Identify Duplicate Records according to Multiple Criteria

  • Hi There!

    I have an Employee table with Columns:

    EmpID | FirstName | MiddleName | LastName | SSN | BirthDate | HireDate | City | Zip

    Requirement: I have to identify the duplicate records based on below criteria:

    Criteria1: SSN

    Criteria2: FirstName, LastName, BirthDate

    Criteria2: FirstName, LastName, City, Zip

    Please tell how to accomplish this task........Thanks in Advance

  • Hi,

    do you want to accomplish all three conditions in single query or you need three different queries.



    Praveen D'sa
    MCITP - Database Administrator 2008
    http://sqlerrors.wordpress.com

  • Sy-1148362 (11/30/2013)


    Hi There!

    I have an Employee table with Columns:

    EmpID | FirstName | MiddleName | LastName | SSN | BirthDate | HireDate | City | Zip

    Requirement: I have to identify the duplicate records based on below criteria:

    Criteria1: SSN

    Criteria2: FirstName, LastName, BirthDate

    Criteria2: FirstName, LastName, City, Zip

    Please tell how to accomplish this task........Thanks in Advance

    You'll get much more help if you show what you've tried.

    --Jeff Moden


    RBAR is pronounced "ree-bar" and is a "Modenism" for Row-By-Agonizing-Row.
    First step towards the paradigm shift of writing Set Based code:
    ________Stop thinking about what you want to do to a ROW... think, instead, of what you want to do to a COLUMN.

    Change is inevitable... Change for the better is not.


    Helpful Links:
    How to post code problems
    How to Post Performance Problems
    Create a Tally Function (fnTally)

  • Sy-1148362 (11/30/2013)


    Hi There!

    I have an Employee table with Columns:

    EmpID | FirstName | MiddleName | LastName | SSN | BirthDate | HireDate | City | Zip

    Requirement: I have to identify the duplicate records based on below criteria:

    Criteria1: SSN

    Criteria2: FirstName, LastName, BirthDate

    Criteria2: FirstName, LastName, City, Zip

    Please tell how to accomplish this task........Thanks in Advance

    A search on this site would show you quite a few ways to identify duplicates.

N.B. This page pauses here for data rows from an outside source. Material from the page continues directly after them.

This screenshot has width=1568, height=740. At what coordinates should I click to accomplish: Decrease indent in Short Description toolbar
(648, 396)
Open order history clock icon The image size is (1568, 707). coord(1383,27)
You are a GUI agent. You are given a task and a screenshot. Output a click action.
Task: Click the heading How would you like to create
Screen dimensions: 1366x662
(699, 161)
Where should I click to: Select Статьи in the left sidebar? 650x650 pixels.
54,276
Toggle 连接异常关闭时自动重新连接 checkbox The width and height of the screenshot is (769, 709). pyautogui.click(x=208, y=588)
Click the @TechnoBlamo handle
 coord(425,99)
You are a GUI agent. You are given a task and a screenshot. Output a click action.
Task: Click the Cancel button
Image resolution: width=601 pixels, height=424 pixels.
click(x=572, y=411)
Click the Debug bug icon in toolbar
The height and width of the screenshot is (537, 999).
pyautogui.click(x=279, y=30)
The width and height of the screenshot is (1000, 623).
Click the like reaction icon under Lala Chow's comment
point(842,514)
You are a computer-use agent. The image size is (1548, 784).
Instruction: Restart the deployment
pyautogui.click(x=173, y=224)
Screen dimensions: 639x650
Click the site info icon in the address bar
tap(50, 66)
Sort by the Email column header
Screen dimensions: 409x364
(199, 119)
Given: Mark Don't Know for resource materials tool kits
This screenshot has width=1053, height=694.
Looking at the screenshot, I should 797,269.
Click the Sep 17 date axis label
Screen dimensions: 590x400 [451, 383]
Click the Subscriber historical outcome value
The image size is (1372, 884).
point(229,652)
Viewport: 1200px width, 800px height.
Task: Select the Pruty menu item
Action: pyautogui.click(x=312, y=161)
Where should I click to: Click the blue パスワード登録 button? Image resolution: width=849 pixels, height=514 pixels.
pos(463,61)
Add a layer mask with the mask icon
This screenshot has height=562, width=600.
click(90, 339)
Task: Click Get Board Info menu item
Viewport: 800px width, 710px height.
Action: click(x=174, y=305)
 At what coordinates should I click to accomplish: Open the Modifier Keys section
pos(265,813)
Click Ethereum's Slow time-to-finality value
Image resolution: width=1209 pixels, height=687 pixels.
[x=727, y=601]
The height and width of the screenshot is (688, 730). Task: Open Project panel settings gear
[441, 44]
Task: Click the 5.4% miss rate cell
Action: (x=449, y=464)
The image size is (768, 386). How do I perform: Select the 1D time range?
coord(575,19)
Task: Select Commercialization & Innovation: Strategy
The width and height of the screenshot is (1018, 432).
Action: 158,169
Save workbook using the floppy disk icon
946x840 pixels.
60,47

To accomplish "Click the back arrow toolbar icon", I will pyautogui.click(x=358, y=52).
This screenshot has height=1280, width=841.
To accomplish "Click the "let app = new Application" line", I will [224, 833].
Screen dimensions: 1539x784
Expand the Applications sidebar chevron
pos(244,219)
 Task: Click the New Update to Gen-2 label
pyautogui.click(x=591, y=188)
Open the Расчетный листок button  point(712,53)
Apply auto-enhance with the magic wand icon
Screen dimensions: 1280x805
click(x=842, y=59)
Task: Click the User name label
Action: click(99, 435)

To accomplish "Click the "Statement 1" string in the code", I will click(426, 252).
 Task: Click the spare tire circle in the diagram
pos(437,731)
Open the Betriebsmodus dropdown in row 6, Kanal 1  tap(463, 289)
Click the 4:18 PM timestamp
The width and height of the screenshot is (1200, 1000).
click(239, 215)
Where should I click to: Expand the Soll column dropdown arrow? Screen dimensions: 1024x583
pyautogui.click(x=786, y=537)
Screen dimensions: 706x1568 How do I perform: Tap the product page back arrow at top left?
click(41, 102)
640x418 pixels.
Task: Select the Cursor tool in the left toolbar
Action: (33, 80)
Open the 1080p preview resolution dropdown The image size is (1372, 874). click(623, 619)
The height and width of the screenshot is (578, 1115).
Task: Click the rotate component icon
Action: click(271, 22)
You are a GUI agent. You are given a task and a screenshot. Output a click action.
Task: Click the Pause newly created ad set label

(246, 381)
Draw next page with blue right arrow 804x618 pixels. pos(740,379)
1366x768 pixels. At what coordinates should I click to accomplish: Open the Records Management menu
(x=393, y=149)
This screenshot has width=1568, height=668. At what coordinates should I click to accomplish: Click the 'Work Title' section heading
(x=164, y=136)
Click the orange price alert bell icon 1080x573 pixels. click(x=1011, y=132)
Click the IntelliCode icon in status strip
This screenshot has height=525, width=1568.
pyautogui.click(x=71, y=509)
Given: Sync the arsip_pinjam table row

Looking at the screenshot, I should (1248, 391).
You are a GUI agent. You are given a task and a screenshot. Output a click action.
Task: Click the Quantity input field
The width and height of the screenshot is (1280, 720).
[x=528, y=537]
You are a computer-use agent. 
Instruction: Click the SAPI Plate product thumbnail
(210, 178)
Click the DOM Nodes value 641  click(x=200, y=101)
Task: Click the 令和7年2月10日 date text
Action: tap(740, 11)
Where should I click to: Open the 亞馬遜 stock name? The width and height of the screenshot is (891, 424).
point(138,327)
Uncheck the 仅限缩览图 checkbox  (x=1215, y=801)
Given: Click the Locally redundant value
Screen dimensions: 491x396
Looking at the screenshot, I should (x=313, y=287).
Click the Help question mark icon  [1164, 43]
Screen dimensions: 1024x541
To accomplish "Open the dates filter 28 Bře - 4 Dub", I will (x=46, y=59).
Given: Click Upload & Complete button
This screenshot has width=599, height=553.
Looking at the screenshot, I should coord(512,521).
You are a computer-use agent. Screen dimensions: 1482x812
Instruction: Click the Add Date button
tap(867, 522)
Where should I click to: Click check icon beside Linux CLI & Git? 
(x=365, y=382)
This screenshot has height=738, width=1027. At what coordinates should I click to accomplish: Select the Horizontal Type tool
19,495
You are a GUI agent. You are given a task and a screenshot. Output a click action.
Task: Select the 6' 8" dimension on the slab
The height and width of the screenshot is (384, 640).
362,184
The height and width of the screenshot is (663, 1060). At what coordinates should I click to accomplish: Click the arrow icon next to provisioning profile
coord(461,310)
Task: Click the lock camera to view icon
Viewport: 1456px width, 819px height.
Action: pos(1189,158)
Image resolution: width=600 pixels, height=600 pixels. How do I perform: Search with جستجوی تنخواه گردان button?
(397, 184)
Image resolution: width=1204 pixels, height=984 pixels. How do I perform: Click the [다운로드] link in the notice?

    The use of ROW_NUMBER or GROUP BY being a couple that come to mind.

    With your criteria specified multiple times though you're not quite clear on how you would like to handle this.

    Maybe posting what you've tried as has been suggested would give an idea of what you are actually trying to do.

  • Here's the simplest way. Without further information it's unlikely to be the best.

    -- I have an Employee table with Columns:

    DROP TABLE #Employee

    CREATE TABLE #Employee (EmpID INT IDENTITY(1,1), FirstName VARCHAR(100), MiddleName VARCHAR(100), LastName VARCHAR(100),

    SSN VARCHAR(25), BirthDate DATE, HireDate DATE, City VARCHAR(100), Zip VARCHAR(10))

    INSERT INTO #Employee (FirstName, MiddleName, LastName, SSN, BirthDate, HireDate, City, Zip)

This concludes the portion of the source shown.